Virtual box, VMWare, VirtualPC, XEN, they all create virtual machines.

http://en.wikipedia.org/wiki/Virtual_machine


----------



## anti (Feb 18, 2010)

i have 192.168.56.2 in emo in freeBSD && 192.168.56.1 in VirtualBox Host-Only Network in windows ..i try to ping 192.168.56.2 from windows put it can not!


----------



## SirDice (Feb 18, 2010)

Turn off your firewall in Windows or configure it to accept traffic to/from that subnet as trusted.


----------



## anti (Feb 18, 2010)

SirDice said:
			
		

> Turn off your firewall in Windows or configure it to accept traffic to/from that subnet as trusted.

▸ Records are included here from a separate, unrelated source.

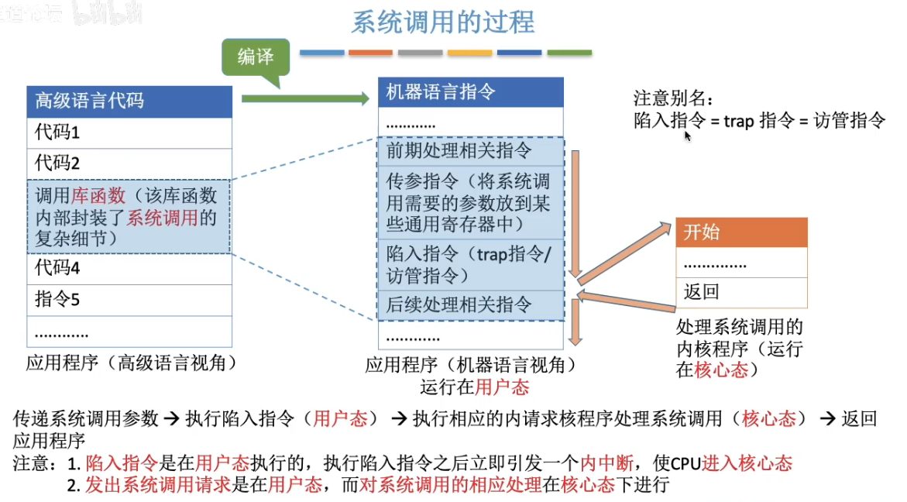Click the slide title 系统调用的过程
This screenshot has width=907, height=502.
(443, 22)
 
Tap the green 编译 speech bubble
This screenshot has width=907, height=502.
(255, 57)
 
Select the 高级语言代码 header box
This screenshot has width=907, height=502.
(129, 101)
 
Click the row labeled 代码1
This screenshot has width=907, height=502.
(129, 132)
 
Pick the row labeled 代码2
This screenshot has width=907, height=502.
(129, 163)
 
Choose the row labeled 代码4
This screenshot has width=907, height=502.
(129, 269)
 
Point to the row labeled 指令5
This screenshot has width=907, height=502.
(129, 300)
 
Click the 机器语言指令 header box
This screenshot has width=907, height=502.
(471, 93)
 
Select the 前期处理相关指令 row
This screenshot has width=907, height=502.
(471, 150)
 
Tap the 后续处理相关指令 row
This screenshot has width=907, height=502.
(471, 304)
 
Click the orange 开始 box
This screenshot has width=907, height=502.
(741, 232)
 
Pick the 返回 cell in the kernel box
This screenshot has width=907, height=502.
(741, 292)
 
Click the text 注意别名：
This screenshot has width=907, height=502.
(671, 99)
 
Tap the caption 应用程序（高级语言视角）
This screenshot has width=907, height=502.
(131, 363)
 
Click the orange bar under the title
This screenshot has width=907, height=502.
(370, 53)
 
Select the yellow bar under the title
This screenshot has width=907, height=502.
(469, 53)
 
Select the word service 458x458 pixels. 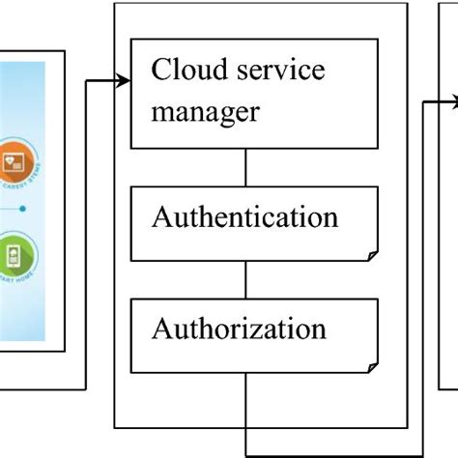tap(280, 71)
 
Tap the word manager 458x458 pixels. tap(206, 112)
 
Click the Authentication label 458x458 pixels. tap(244, 216)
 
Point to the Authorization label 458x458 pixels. tap(239, 329)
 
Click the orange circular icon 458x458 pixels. tap(20, 160)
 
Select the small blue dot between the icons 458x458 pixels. tap(20, 207)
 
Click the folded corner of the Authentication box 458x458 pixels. tap(371, 255)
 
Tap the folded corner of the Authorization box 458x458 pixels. tap(371, 366)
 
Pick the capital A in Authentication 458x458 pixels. tap(161, 216)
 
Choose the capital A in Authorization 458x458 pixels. tap(161, 329)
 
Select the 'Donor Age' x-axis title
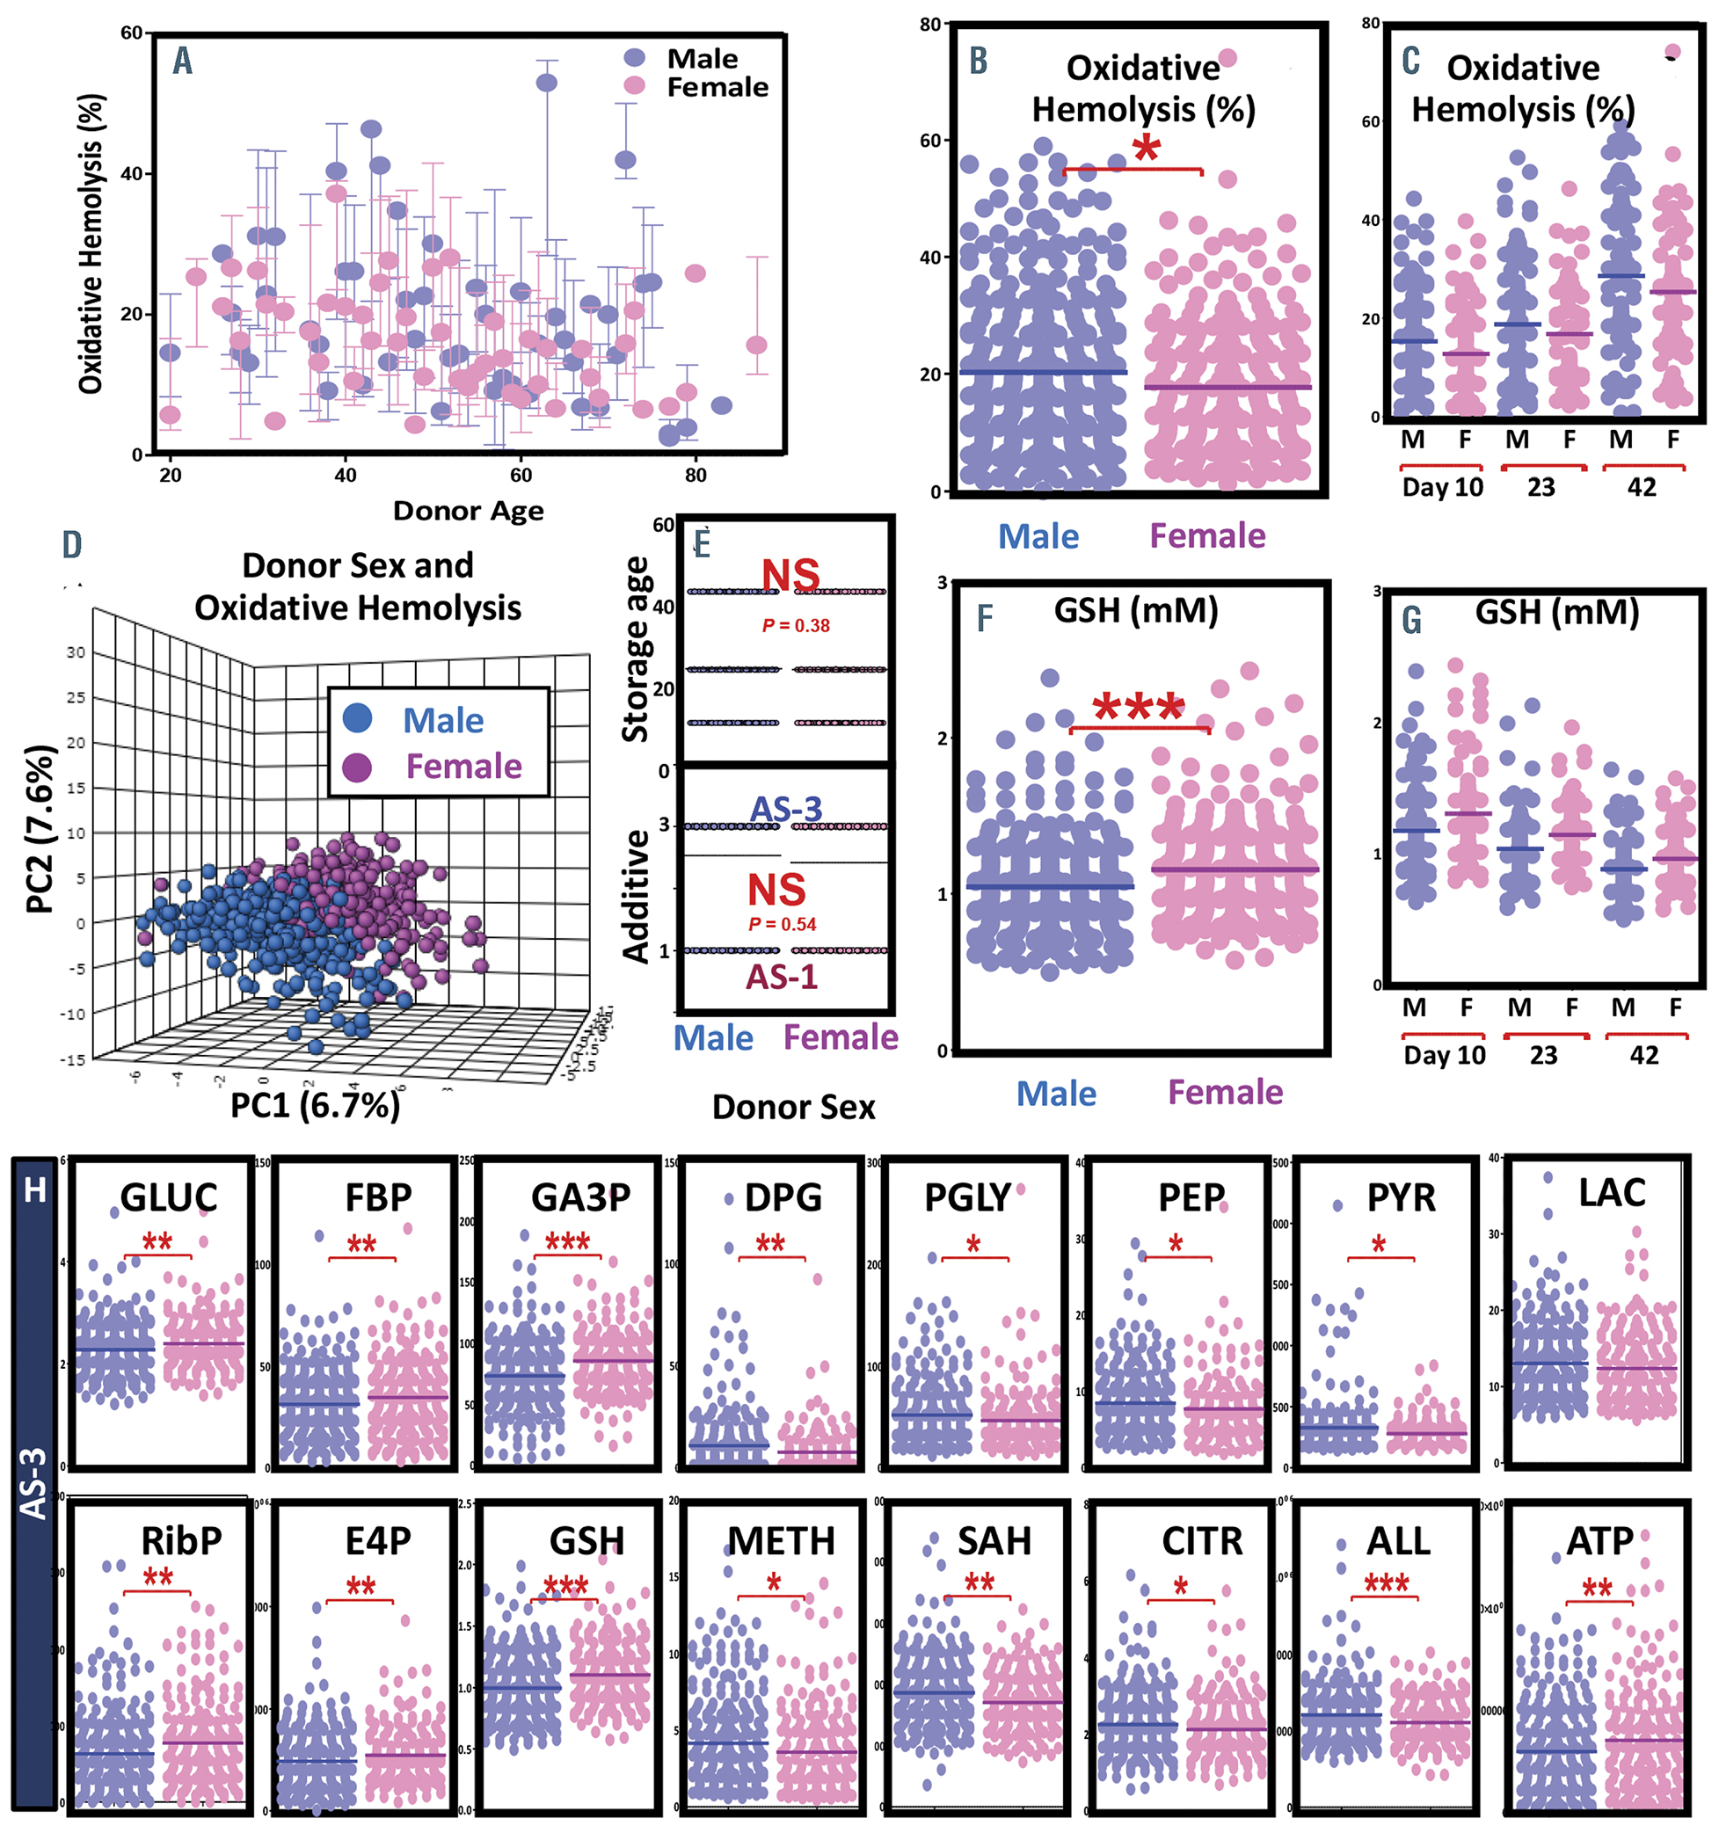[x=468, y=511]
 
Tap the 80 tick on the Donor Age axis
[x=696, y=475]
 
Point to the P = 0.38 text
[x=795, y=626]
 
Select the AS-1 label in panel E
[x=782, y=978]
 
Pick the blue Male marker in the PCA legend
[x=358, y=718]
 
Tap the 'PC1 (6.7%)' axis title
[x=315, y=1104]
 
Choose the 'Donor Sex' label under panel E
[x=793, y=1108]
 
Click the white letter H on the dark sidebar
[x=35, y=1190]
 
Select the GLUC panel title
[x=169, y=1197]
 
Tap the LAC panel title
[x=1611, y=1193]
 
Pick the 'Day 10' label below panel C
[x=1442, y=488]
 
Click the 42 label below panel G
[x=1643, y=1055]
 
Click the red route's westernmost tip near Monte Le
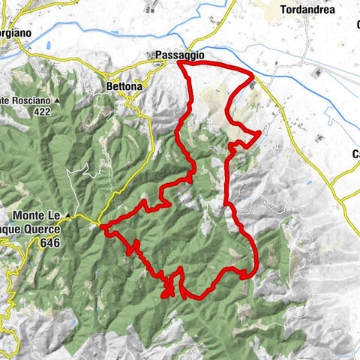click(101, 226)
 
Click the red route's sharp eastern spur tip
click(259, 133)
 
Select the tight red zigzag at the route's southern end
click(168, 289)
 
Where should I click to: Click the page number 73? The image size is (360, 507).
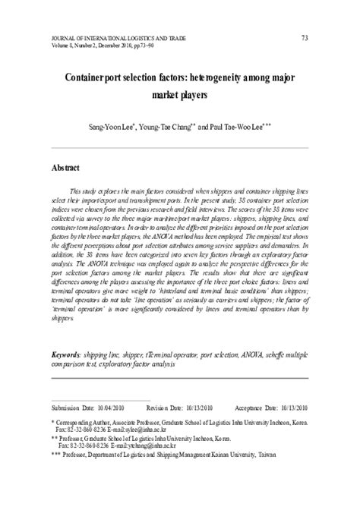305,38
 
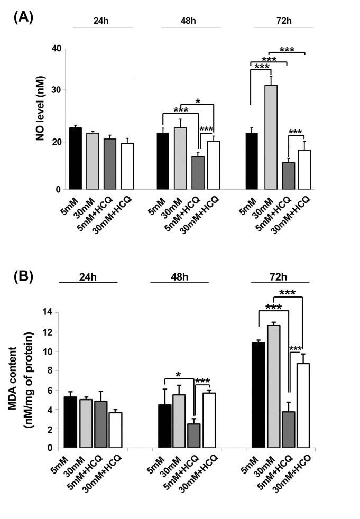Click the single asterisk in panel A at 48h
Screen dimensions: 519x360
tap(197, 100)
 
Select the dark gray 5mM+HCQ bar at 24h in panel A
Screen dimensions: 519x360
tap(110, 164)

i turned win firewall off, but the problem still !!


----------



## lMicROl (Feb 18, 2010)

Not that type Host-Only Network


----------



## phoenix (Feb 18, 2010)

Don't use the Host-only Network.

Instead, use the Bridged Network option.  This way, the VM is live, on the same network as the Windows box, and all your other computers.  Then the VM will get an IP that exact same way that your Windows box does, and you can treat the VM just like any other computer on your network.


----------



## foo_daemon (Feb 18, 2010)

phoenix said:
			
		

> Don't use the Host-only Network.



Agreed.  Use the "Bridged Adapter" and then just select the correct (connected) adapter.  Should be fine, provided you don't have a fascist for a DHCP admin.


----------



## lMicROl (Feb 19, 2010)

Not that type Host-Only Network = Don't use the Host-only Network.


----------



## anti (Feb 20, 2010)

Thanks a lot's friends .. the problem was solved.


----------